**Assignment**
In your answer, print every record exactly as it is written.

**Extracted information**
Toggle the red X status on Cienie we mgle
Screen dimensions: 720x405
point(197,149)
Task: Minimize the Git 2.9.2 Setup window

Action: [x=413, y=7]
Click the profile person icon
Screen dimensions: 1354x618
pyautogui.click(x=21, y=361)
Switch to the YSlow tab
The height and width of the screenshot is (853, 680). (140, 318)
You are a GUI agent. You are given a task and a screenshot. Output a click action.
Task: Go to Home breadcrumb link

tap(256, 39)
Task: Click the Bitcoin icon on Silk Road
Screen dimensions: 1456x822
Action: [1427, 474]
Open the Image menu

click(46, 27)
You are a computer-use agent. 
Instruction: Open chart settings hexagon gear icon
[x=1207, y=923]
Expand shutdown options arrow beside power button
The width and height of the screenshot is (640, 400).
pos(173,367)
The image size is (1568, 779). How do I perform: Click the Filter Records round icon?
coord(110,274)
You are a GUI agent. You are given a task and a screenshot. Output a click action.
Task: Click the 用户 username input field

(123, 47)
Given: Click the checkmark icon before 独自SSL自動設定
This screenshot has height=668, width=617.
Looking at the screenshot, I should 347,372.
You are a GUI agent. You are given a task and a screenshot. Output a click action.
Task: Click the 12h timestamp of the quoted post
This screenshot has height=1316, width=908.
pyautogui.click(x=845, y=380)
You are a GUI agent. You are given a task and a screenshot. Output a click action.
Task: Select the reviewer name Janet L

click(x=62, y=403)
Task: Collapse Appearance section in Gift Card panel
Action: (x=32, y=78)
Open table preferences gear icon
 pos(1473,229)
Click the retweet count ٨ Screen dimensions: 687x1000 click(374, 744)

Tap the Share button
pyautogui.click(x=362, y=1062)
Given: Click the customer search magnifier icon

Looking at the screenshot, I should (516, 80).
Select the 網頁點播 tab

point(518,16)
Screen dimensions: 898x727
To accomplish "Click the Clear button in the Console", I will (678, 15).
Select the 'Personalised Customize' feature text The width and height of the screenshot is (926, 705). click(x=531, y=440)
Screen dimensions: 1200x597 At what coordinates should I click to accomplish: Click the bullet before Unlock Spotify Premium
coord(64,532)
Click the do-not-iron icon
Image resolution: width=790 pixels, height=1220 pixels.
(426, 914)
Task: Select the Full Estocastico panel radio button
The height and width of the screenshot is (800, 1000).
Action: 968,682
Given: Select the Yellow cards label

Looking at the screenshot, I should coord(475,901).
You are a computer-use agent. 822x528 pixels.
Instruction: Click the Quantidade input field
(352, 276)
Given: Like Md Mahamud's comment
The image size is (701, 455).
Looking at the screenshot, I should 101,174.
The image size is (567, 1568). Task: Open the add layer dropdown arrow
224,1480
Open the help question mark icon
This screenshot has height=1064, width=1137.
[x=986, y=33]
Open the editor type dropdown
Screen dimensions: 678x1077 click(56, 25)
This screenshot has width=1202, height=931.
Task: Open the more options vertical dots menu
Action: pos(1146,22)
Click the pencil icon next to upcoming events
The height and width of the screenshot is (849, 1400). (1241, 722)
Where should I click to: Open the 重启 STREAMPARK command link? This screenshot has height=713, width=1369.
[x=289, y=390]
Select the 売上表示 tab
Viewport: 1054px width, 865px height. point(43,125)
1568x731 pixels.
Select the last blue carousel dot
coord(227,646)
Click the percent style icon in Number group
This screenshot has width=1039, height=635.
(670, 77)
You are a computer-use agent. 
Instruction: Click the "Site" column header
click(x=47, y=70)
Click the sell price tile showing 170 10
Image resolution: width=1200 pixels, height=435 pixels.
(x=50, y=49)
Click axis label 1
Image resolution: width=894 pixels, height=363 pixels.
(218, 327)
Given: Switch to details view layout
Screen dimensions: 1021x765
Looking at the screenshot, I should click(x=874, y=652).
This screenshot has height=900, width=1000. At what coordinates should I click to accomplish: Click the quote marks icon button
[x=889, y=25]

**Solution for this task**
Toggle the red X status on Cienie we mgle
Screen dimensions: 720x405
point(197,149)
Task: Minimize the Git 2.9.2 Setup window

Action: [x=413, y=7]
Click the profile person icon
Screen dimensions: 1354x618
pyautogui.click(x=21, y=361)
Switch to the YSlow tab
The height and width of the screenshot is (853, 680). (140, 318)
You are a GUI agent. You are given a task and a screenshot. Output a click action.
Task: Go to Home breadcrumb link

tap(256, 39)
Task: Click the Bitcoin icon on Silk Road
Screen dimensions: 1456x822
Action: [1427, 474]
Open the Image menu

click(46, 27)
You are a computer-use agent. 
Instruction: Open chart settings hexagon gear icon
[x=1207, y=923]
Expand shutdown options arrow beside power button
The width and height of the screenshot is (640, 400).
pos(173,367)
The image size is (1568, 779). How do I perform: Click the Filter Records round icon?
coord(110,274)
You are a GUI agent. You are given a task and a screenshot. Output a click action.
Task: Click the 用户 username input field

(123, 47)
Given: Click the checkmark icon before 独自SSL自動設定
This screenshot has height=668, width=617.
Looking at the screenshot, I should 347,372.
You are a GUI agent. You are given a task and a screenshot. Output a click action.
Task: Click the 12h timestamp of the quoted post
This screenshot has height=1316, width=908.
pyautogui.click(x=845, y=380)
You are a GUI agent. You are given a task and a screenshot. Output a click action.
Task: Select the reviewer name Janet L

click(x=62, y=403)
Task: Collapse Appearance section in Gift Card panel
Action: (x=32, y=78)
Open table preferences gear icon
 pos(1473,229)
Click the retweet count ٨ Screen dimensions: 687x1000 click(374, 744)

Tap the Share button
pyautogui.click(x=362, y=1062)
Given: Click the customer search magnifier icon

Looking at the screenshot, I should (516, 80).
Select the 網頁點播 tab

point(518,16)
Screen dimensions: 898x727
To accomplish "Click the Clear button in the Console", I will (678, 15).
Select the 'Personalised Customize' feature text The width and height of the screenshot is (926, 705). click(x=531, y=440)
Screen dimensions: 1200x597 At what coordinates should I click to accomplish: Click the bullet before Unlock Spotify Premium
coord(64,532)
Click the do-not-iron icon
Image resolution: width=790 pixels, height=1220 pixels.
(426, 914)
Task: Select the Full Estocastico panel radio button
The height and width of the screenshot is (800, 1000).
Action: 968,682
Given: Select the Yellow cards label

Looking at the screenshot, I should coord(475,901).
You are a computer-use agent. 822x528 pixels.
Instruction: Click the Quantidade input field
(352, 276)
Given: Like Md Mahamud's comment
The image size is (701, 455).
Looking at the screenshot, I should 101,174.
The image size is (567, 1568). Task: Open the add layer dropdown arrow
224,1480
Open the help question mark icon
This screenshot has height=1064, width=1137.
[x=986, y=33]
Open the editor type dropdown
Screen dimensions: 678x1077 click(56, 25)
This screenshot has width=1202, height=931.
Task: Open the more options vertical dots menu
Action: pos(1146,22)
Click the pencil icon next to upcoming events
The height and width of the screenshot is (849, 1400). (1241, 722)
Where should I click to: Open the 重启 STREAMPARK command link? This screenshot has height=713, width=1369.
[x=289, y=390]
Select the 売上表示 tab
Viewport: 1054px width, 865px height. point(43,125)
1568x731 pixels.
Select the last blue carousel dot
coord(227,646)
Click the percent style icon in Number group
This screenshot has width=1039, height=635.
(670, 77)
You are a computer-use agent. 
Instruction: Click the "Site" column header
click(x=47, y=70)
Click the sell price tile showing 170 10
Image resolution: width=1200 pixels, height=435 pixels.
(x=50, y=49)
Click axis label 1
Image resolution: width=894 pixels, height=363 pixels.
(218, 327)
Given: Switch to details view layout
Screen dimensions: 1021x765
Looking at the screenshot, I should click(x=874, y=652).
This screenshot has height=900, width=1000. At what coordinates should I click to accomplish: Click the quote marks icon button
[x=889, y=25]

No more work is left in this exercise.